Western Ideal is also the grandsire of Always B Miki, racing’s all-time fastest pacer, who Takter also trained.

For Hanover Shoe Farms, where Western Ideal has stood since 2012, he was the full package.

“He was fast; he was game. He was by the right stallion, one that we were partial to, in Western Hanover,” said Jim Simpson, president and CEO of Hanover. “He’s another horse that became the kind of stallion we’re looking for. Both his colts and fillies were great. That’s also something that you look for, a sire that can sire both and is not known a lot for colts and not fillies or vice versa. That’s always good. And now he’s 23 and still going.”

Along the way, he passed on more than speed to his subsequent generations.

“I’m not sure he did it better than other horses, but he certainly gave that determination and heart,” said Zubrod. “His champions have maybe not been the fastest horses on the ground, but they maybe had more heart than the other horses.

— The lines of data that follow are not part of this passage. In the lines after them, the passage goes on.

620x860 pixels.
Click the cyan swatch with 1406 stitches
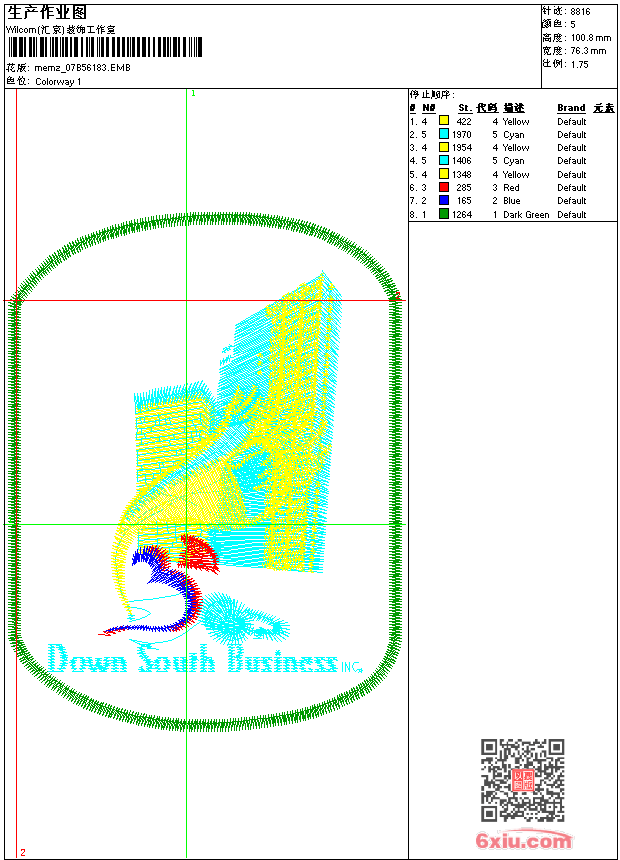pos(444,160)
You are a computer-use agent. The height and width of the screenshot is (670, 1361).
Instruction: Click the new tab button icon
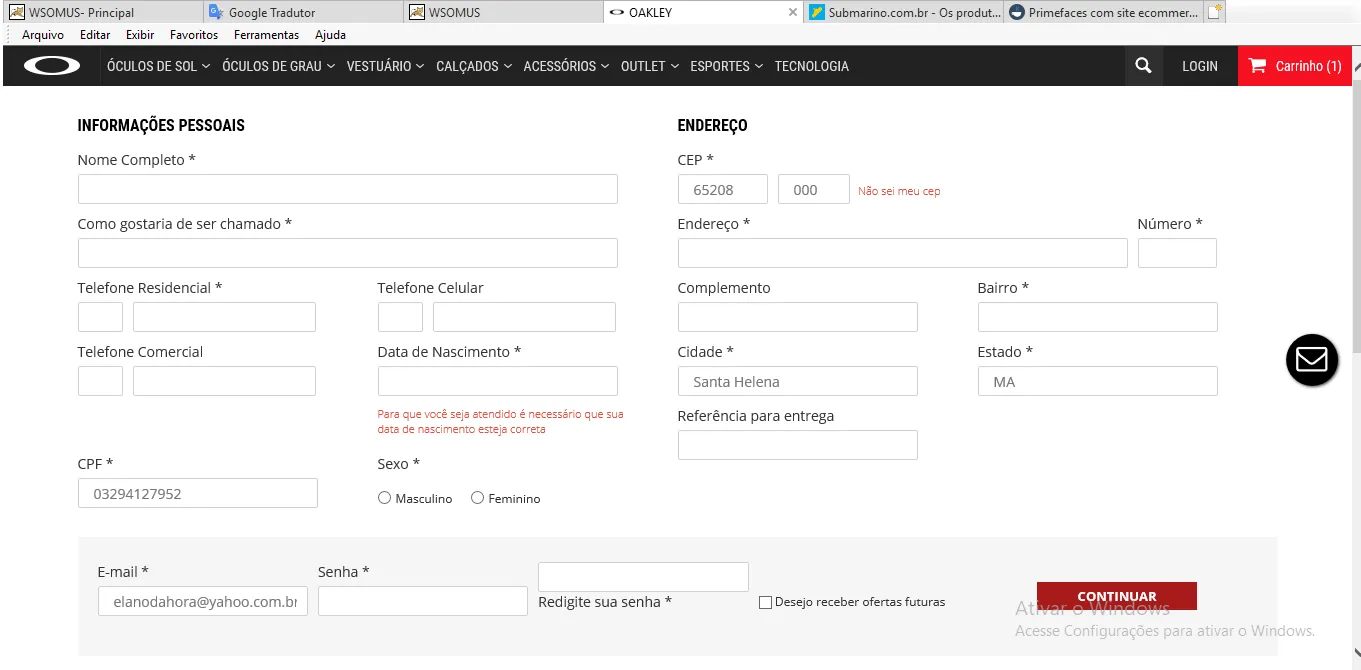(x=1214, y=13)
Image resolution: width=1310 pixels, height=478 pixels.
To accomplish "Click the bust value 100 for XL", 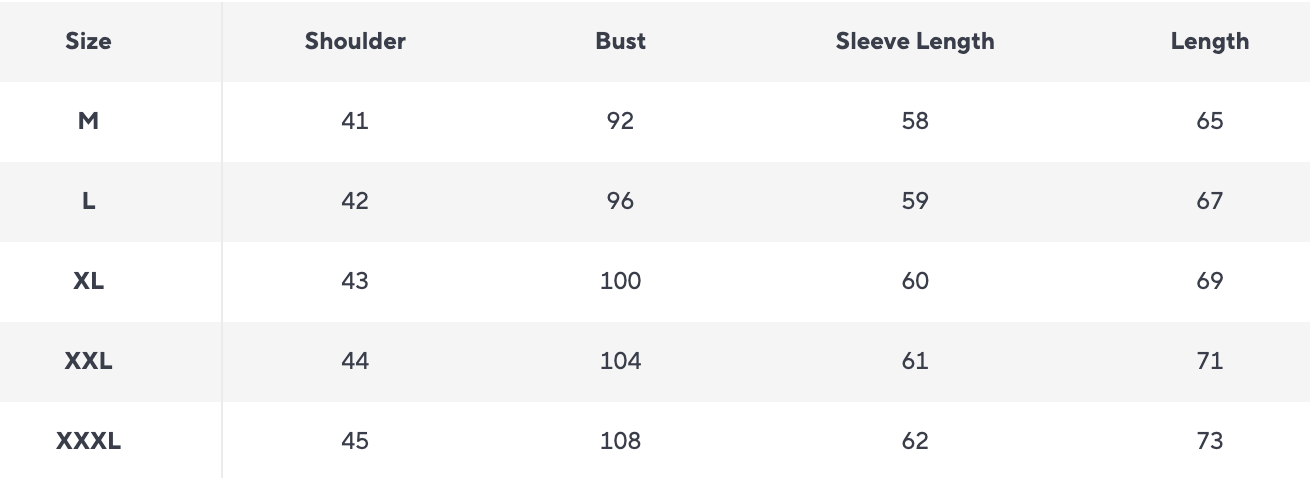I will point(620,281).
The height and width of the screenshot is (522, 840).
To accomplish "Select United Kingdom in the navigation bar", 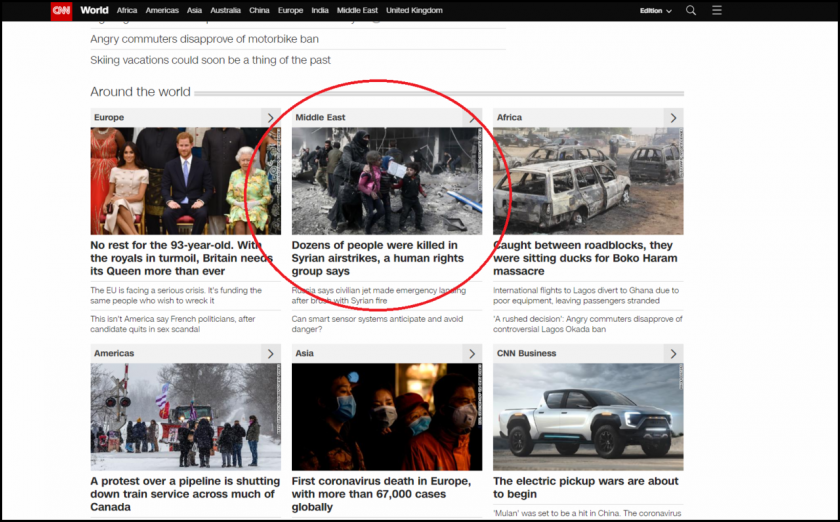I will pyautogui.click(x=414, y=10).
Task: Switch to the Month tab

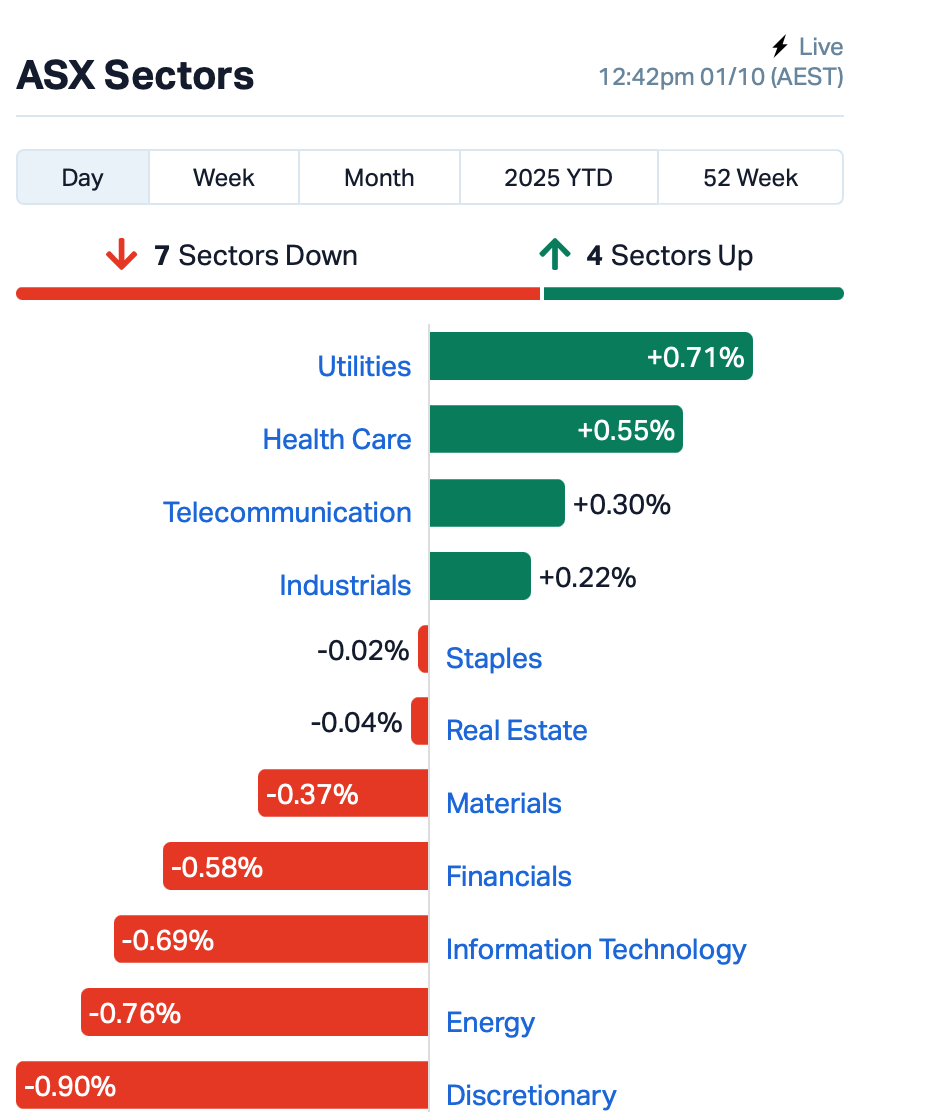Action: 379,178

That’s something our breed needs more of, with less attention paid to raw speed.”

According to Zubrod, everyone at Brittany Farms was especially proud that Western Ideal and Cantab Hall, who was also owned by the farm, were being inducted into the Hall of Fame in the same year.

“It made us feel pretty good,” he said. “A lot of stallions come and go and have brilliant three- or four-year careers and then downhill, but people are still interested in breeding to and buying these yearlings and training them—and that’s just the best thing.”